**Job:** Rewrite the entries below with every "This screenshot has" changed to "This image has" and nothing else altered.

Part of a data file
※

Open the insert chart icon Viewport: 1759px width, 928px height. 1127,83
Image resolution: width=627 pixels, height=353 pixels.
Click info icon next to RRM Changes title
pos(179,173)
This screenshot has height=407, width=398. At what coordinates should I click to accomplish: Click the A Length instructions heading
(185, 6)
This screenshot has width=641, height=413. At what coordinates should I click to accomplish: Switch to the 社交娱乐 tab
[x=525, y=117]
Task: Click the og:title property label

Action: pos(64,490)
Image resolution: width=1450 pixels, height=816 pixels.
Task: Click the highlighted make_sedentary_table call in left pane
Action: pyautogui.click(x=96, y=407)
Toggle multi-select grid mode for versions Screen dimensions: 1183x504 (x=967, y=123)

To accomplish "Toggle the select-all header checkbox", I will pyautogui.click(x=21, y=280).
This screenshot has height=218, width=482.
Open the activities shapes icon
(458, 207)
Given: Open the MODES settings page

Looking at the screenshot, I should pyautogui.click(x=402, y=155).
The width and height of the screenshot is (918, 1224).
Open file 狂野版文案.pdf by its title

※

**Exercise result:**
Open the insert chart icon Viewport: 1759px width, 928px height. 1127,83
Image resolution: width=627 pixels, height=353 pixels.
Click info icon next to RRM Changes title
pos(179,173)
This image has height=407, width=398. At what coordinates should I click to accomplish: Click the A Length instructions heading
(185, 6)
This image has width=641, height=413. At what coordinates should I click to accomplish: Switch to the 社交娱乐 tab
[x=525, y=117]
Task: Click the og:title property label

Action: pos(64,490)
Image resolution: width=1450 pixels, height=816 pixels.
Task: Click the highlighted make_sedentary_table call in left pane
Action: pyautogui.click(x=96, y=407)
Toggle multi-select grid mode for versions Screen dimensions: 1183x504 (x=967, y=123)

To accomplish "Toggle the select-all header checkbox", I will pyautogui.click(x=21, y=280).
This image has height=218, width=482.
Open the activities shapes icon
(458, 207)
Given: Open the MODES settings page

Looking at the screenshot, I should pyautogui.click(x=402, y=155).
The width and height of the screenshot is (918, 1224).
Open file 狂野版文案.pdf by its title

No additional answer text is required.